**WORK ORDER**
Below you will find a set of lines. Repeat them all exactly.

**DATA RECORDS**
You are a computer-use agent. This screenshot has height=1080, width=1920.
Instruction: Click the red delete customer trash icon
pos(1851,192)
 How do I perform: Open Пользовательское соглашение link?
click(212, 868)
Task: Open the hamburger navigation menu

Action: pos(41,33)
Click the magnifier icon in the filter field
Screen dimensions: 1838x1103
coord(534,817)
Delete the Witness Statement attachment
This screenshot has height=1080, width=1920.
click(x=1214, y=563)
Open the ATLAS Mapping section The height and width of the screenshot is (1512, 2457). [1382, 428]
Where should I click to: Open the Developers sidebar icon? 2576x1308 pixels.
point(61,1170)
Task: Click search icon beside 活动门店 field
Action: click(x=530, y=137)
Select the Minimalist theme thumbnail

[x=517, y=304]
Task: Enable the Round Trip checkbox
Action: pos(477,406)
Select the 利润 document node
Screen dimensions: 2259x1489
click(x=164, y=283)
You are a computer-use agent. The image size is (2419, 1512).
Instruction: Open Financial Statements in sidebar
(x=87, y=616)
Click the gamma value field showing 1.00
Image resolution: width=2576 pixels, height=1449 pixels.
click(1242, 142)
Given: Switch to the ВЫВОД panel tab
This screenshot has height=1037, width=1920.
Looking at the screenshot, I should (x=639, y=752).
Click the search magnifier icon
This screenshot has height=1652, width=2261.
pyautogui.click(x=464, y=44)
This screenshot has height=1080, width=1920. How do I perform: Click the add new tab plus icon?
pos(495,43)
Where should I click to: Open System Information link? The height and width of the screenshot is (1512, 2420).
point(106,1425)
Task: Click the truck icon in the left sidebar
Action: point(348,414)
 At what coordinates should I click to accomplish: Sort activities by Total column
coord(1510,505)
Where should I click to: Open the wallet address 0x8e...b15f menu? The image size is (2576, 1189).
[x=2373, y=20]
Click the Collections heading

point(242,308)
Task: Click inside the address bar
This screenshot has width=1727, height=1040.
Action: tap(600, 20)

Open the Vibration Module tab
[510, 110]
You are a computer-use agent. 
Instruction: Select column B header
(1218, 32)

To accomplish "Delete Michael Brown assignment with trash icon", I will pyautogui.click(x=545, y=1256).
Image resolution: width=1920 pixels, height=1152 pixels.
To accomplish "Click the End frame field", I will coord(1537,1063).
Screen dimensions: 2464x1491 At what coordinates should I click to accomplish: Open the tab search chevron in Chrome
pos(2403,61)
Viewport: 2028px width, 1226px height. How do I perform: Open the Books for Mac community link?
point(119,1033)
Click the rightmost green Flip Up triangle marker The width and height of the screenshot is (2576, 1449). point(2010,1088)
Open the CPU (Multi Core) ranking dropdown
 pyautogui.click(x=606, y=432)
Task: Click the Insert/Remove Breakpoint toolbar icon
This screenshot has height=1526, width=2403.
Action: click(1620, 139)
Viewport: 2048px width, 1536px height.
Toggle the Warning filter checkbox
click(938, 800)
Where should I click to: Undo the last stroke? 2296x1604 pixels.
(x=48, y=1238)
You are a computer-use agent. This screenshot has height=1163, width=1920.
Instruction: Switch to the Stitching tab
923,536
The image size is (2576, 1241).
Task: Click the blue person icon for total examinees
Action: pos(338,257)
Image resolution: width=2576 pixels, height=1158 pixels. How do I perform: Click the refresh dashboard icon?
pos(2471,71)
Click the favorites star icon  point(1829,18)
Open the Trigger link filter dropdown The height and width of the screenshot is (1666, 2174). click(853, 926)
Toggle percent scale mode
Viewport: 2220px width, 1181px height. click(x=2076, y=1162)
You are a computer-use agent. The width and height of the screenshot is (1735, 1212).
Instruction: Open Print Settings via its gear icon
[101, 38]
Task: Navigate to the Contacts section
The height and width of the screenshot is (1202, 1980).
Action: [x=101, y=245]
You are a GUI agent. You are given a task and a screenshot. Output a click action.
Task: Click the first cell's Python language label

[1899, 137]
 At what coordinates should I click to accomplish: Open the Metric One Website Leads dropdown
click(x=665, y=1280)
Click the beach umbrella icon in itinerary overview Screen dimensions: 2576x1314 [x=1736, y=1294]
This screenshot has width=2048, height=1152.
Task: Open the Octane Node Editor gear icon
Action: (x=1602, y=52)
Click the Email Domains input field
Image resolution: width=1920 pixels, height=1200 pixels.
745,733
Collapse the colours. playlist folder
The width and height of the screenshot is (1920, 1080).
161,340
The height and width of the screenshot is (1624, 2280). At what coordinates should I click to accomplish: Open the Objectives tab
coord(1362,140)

**YOUR SOLUTION**
You are a computer-use agent. This screenshot has height=1080, width=1920.
Instruction: Click the red delete customer trash icon
pos(1851,192)
 How do I perform: Open Пользовательское соглашение link?
click(212, 868)
Task: Open the hamburger navigation menu

Action: pos(41,33)
Click the magnifier icon in the filter field
Screen dimensions: 1838x1103
coord(534,817)
Delete the Witness Statement attachment
This screenshot has height=1080, width=1920.
click(x=1214, y=563)
Open the ATLAS Mapping section The height and width of the screenshot is (1512, 2457). [1382, 428]
Where should I click to: Open the Developers sidebar icon? 2576x1308 pixels.
point(61,1170)
Task: Click search icon beside 活动门店 field
Action: click(x=530, y=137)
Select the Minimalist theme thumbnail

[x=517, y=304]
Task: Enable the Round Trip checkbox
Action: pos(477,406)
Select the 利润 document node
Screen dimensions: 2259x1489
click(x=164, y=283)
You are a computer-use agent. The image size is (2419, 1512).
Instruction: Open Financial Statements in sidebar
(x=87, y=616)
Click the gamma value field showing 1.00
Image resolution: width=2576 pixels, height=1449 pixels.
click(1242, 142)
Given: Switch to the ВЫВОД panel tab
This screenshot has height=1037, width=1920.
Looking at the screenshot, I should (x=639, y=752).
Click the search magnifier icon
This screenshot has height=1652, width=2261.
pyautogui.click(x=464, y=44)
This screenshot has height=1080, width=1920. How do I perform: Click the add new tab plus icon?
pos(495,43)
Where should I click to: Open System Information link? The height and width of the screenshot is (1512, 2420).
point(106,1425)
Task: Click the truck icon in the left sidebar
Action: point(348,414)
 At what coordinates should I click to accomplish: Sort activities by Total column
coord(1510,505)
Where should I click to: Open the wallet address 0x8e...b15f menu? The image size is (2576, 1189).
[x=2373, y=20]
Click the Collections heading

point(242,308)
Task: Click inside the address bar
This screenshot has width=1727, height=1040.
Action: tap(600, 20)

Open the Vibration Module tab
[510, 110]
You are a computer-use agent. 
Instruction: Select column B header
(1218, 32)

To accomplish "Delete Michael Brown assignment with trash icon", I will pyautogui.click(x=545, y=1256).
Image resolution: width=1920 pixels, height=1152 pixels.
To accomplish "Click the End frame field", I will coord(1537,1063).
Screen dimensions: 2464x1491 At what coordinates should I click to accomplish: Open the tab search chevron in Chrome
pos(2403,61)
Viewport: 2028px width, 1226px height. How do I perform: Open the Books for Mac community link?
point(119,1033)
Click the rightmost green Flip Up triangle marker The width and height of the screenshot is (2576, 1449). point(2010,1088)
Open the CPU (Multi Core) ranking dropdown
 pyautogui.click(x=606, y=432)
Task: Click the Insert/Remove Breakpoint toolbar icon
This screenshot has height=1526, width=2403.
Action: click(1620, 139)
Viewport: 2048px width, 1536px height.
Toggle the Warning filter checkbox
click(938, 800)
Where should I click to: Undo the last stroke? 2296x1604 pixels.
(x=48, y=1238)
You are a computer-use agent. This screenshot has height=1163, width=1920.
Instruction: Switch to the Stitching tab
923,536
The image size is (2576, 1241).
Task: Click the blue person icon for total examinees
Action: pos(338,257)
Image resolution: width=2576 pixels, height=1158 pixels. How do I perform: Click the refresh dashboard icon?
pos(2471,71)
Click the favorites star icon  point(1829,18)
Open the Trigger link filter dropdown The height and width of the screenshot is (1666, 2174). click(853, 926)
Toggle percent scale mode
Viewport: 2220px width, 1181px height. click(x=2076, y=1162)
You are a computer-use agent. The width and height of the screenshot is (1735, 1212).
Instruction: Open Print Settings via its gear icon
[101, 38]
Task: Navigate to the Contacts section
The height and width of the screenshot is (1202, 1980).
Action: [x=101, y=245]
You are a GUI agent. You are given a task and a screenshot. Output a click action.
Task: Click the first cell's Python language label

[1899, 137]
 At what coordinates should I click to accomplish: Open the Metric One Website Leads dropdown
click(x=665, y=1280)
Click the beach umbrella icon in itinerary overview Screen dimensions: 2576x1314 [x=1736, y=1294]
This screenshot has width=2048, height=1152.
Task: Open the Octane Node Editor gear icon
Action: (x=1602, y=52)
Click the Email Domains input field
Image resolution: width=1920 pixels, height=1200 pixels.
745,733
Collapse the colours. playlist folder
The width and height of the screenshot is (1920, 1080).
161,340
The height and width of the screenshot is (1624, 2280). At what coordinates should I click to accomplish: Open the Objectives tab
coord(1362,140)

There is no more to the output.